Lava Jato teve clara intenção política de eliminar Lula, diz Baltasar Gárzon

Para o ex-juiz espanhol conhecido por prender o ditador chileno Pinochet e participar de processos das ditaduras argentina e espanhola, "a Lava Jato é cheia de meias verdades"

O juiz Baltasar Garzón, que condenou Pinochet por crimes contra a humanidade | Foto: Ramiro Furquim/Sul21

Jornal GGN – Houve uma clara intenção política da Operação Lava Jato de eliminação do ex-presidente Lula na disputa eleitoral, afirmou o ex-juiz espanhol Baltasar Gárzon, conhecido por decretar a prisão do ditador chileno Augusto Pinochet, em 1998, e participar de outros processos das ditaduras argentina e espanhola, além de casos de Guantánamo.

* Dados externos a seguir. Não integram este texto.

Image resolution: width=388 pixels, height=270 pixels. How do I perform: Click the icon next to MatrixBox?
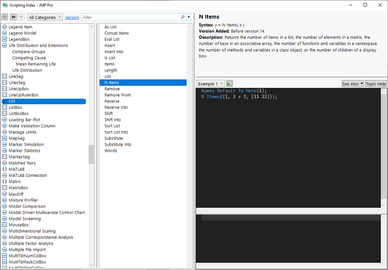click(x=5, y=188)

“A Lava Jato é cheia de meias verdades”, disse o jurista, em entrevista à agência EFE em um hotel em São Paulo. O ex-juiz espanhol veio ao Brasil para participar do lançamento do “Núcleo Monitora”, projeto inédito de monitoramento e advocacy das recomendações da Comissão Nacional da Verdade (CNV), cinco anos após a publicação do relatório.

Garzón também visitou o ex-presidente Lula, na sede da Polícia Federal, em Curitiba, e concedeu entrevistas. Á EFE, questionou a maneira como a Lava Jato foi comandada no Brasil e também falou sobre a tensão vivida no país vizinho, Argentina, a poucas semanas das eleições presidenciais. Tratou do processo de paz na Colômbia e disse sobre seu interesse em retornar à magistratura, em 2021.

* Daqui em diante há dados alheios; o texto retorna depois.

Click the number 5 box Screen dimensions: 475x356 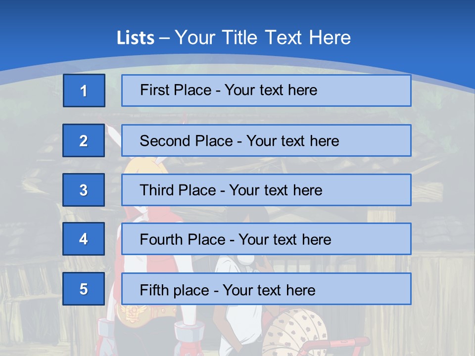coord(84,289)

O ex-juiz espanhol foi o responsável pela ordem de prisão do ditador chileno Augusto Pinochet, em 1998, e hoje é um dos mais renomados advogados pelos direitos humanos no mundo. Além do caso de Pinochet, ditador do qual Bolsonaro faz questão de defender em todos as suas manifestações sobre o país vizinho Chile, o juiz também atuou na investigação de assassinatos por forças leais ao ditador espanhol Francisco Franco, além da abertura de um inquérito detalhado sobre as torturas na prisão norte-americana de Guantánamo.